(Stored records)

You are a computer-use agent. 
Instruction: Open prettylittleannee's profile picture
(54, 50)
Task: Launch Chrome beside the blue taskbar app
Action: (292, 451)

Work request: From the first line to the last, return the records unchanged.

Task output:
You are a computer-use agent. 
Instruction: Open prettylittleannee's profile picture
(54, 50)
Task: Launch Chrome beside the blue taskbar app
Action: (292, 451)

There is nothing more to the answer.